Oh, vanity, thy name is the ID badge.

Some observers of Capitol Hill might think that power and position are simple things, based on status, seniority and face recognition on the Sunday morning talk shows.

They’ve never seen true vanity, though, until they walk through the doors of the House and Senate ID offices. Here is the great equalizer, where everyone, from Senators to committee staff members to lowly interns, must enter and wait in line for their ID badges. Then they must suffer the indignity of a photo and receive a badge that, depending on its color scheme, instantly reflects whether you’re Someone or Nobody.

The Senate ID office issues 40,000 badges per Congress to Senators, staff and journalists. The House office passes out 30,000 badges to staff as well as Architect of the Capitol employees and contractors.

With those kinds of numbers, there’s no time for hierarchy, Senate ID office supervisor Sam Jacobs said. “I don’t care if you’re the chief of staff or an intern from Topeka, we treat everyone the same. Straight up.

“Some staff will call and tell us that Senator so-and-so is coming down to get a new badge, like we’re going to do something different when they come. We don’t,” Jacobs said. “We use the same light and the same camera.”

That doesn’t prevent the bigger-ego types from trying, he said. “The men get so into how they look in their photo. They definitely ask for more retakes,” Jacobs said, rolling his eyes and smiling. He’s unsympathetic. “It’s not a glamour shot. It’s a security tool to get people in and out of the buildings.”

Television journalists are reliably among the most high-maintenance, Jacobs said, and so are the name-dropping staffers.

Another part of the struggle for status involves the different sorts of badges available. Staffers can get one of two different badges. A green badge provides 24-hour access seven days a week, while a red badge permits access from 5 a.m. to 8 p.m. seven days a week, hardly enough, in some staffers’ eyes, to show just how essential they might be. Each office determines which staffer gets which badge, and often, interns and junior staffers are issued the limited-access passes. No one is happy to receive the scarlet letter badge.

“It’s badge envy around here,” Jacobs said of the Senate ID office, which is tucked away in the basement of the Dirksen Senate Office Building and is a no-frills spot equipped with three cameras and a few couches for waiting customers. “We call it ‘the greening of the Senate.’ Everyone wants a green badge.”

The same badge envy is rampant on the House side, where hundreds of interns flock to the Cannon office at the beginning of every summer. But because House Members don’t receive actual badges (their electronic voting cards double as IDs), and the high-maintenance press corps gets their badges on the Senate side, the pandering is a little more understated.

“We used to deal with a lot of lobbyists, who were kind of jittery,” said Melissa Franger, director of the House ID office. The K Street crowd always seemed to be in a rush.

> _Exercise requirements_
1) Using the article on Capitol Hill ID badges, decide whether each statement agrees with it: (a) the Senate ID office issues 40,000 badges per Congress; (b) a red badge permits 24-hour access; (c) House Members receive actual badges. Answer yes or no for each, quoting the words of the article that decide it.
2) In the records, switch "screenshot" to "image" in the lines starting with the line with "Toggle showing unread articles" and going on through the line with "pos(1220,91)", and give only those lines with no other change.

Records contained in a dataset
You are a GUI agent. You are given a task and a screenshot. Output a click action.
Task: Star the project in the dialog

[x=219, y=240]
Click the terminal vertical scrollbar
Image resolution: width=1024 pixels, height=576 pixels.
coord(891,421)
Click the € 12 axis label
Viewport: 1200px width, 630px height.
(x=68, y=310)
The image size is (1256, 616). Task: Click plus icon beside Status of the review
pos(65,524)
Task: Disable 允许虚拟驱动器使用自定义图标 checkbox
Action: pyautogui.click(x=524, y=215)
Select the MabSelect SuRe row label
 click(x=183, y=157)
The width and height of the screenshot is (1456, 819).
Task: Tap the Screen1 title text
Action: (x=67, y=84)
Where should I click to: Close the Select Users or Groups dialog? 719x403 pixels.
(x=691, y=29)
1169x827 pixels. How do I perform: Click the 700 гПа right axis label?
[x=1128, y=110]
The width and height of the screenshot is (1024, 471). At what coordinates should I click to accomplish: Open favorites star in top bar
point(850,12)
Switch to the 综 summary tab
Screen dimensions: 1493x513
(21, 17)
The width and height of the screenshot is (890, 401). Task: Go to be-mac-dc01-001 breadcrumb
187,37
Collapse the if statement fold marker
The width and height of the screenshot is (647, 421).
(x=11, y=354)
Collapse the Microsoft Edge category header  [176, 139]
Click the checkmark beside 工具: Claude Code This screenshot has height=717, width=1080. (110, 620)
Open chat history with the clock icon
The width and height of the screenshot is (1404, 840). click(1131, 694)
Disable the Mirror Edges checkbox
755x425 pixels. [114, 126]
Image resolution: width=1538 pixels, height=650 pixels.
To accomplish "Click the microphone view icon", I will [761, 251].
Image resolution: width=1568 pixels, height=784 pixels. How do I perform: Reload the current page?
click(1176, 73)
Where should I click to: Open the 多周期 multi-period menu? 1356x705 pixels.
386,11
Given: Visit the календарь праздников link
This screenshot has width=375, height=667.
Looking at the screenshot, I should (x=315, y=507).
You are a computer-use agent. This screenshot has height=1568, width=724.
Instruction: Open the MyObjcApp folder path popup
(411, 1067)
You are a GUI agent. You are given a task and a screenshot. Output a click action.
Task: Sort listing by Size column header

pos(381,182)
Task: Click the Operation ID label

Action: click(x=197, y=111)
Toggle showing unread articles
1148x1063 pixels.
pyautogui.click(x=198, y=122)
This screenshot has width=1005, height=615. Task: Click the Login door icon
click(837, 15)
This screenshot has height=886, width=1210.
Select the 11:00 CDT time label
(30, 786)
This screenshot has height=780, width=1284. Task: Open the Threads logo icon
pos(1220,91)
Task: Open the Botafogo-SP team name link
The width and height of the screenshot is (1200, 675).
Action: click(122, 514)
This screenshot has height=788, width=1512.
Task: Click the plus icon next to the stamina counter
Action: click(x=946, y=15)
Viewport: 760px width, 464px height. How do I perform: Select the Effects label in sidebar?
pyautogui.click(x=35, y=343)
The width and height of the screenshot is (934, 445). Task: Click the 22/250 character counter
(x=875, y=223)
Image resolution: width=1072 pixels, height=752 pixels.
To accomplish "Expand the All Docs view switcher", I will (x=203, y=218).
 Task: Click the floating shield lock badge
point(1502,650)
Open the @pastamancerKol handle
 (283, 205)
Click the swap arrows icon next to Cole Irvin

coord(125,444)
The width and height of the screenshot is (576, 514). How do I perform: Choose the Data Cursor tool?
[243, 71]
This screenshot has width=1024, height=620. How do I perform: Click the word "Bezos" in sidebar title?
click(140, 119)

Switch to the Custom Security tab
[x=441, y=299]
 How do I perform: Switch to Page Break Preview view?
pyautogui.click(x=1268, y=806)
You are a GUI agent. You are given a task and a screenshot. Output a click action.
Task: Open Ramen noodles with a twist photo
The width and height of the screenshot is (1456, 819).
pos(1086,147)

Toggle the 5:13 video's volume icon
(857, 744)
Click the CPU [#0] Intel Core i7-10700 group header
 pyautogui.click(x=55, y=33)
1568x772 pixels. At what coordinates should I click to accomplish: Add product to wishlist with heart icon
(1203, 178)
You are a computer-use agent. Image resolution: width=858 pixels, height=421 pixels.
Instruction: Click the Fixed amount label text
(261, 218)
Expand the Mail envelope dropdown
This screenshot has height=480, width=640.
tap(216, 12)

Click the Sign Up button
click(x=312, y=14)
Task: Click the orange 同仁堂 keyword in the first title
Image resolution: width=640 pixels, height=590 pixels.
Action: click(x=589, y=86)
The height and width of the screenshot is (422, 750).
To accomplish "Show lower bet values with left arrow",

> _Response list_
1)
(a) Yes: "The Senate ID office issues 40,000 badges per Congress to Senators, staff and journalists."
(b) No: "a red badge permits access from 5 a.m. to 8 p.m. seven days a week"
(c) No: "House Members don’t receive actual badges (their electronic voting cards double as IDs)"

2)
Toggle showing unread articles
1148x1063 pixels.
pyautogui.click(x=198, y=122)
This image has width=1005, height=615. Task: Click the Login door icon
click(837, 15)
This image has height=886, width=1210.
Select the 11:00 CDT time label
(30, 786)
This image has height=780, width=1284. Task: Open the Threads logo icon
pos(1220,91)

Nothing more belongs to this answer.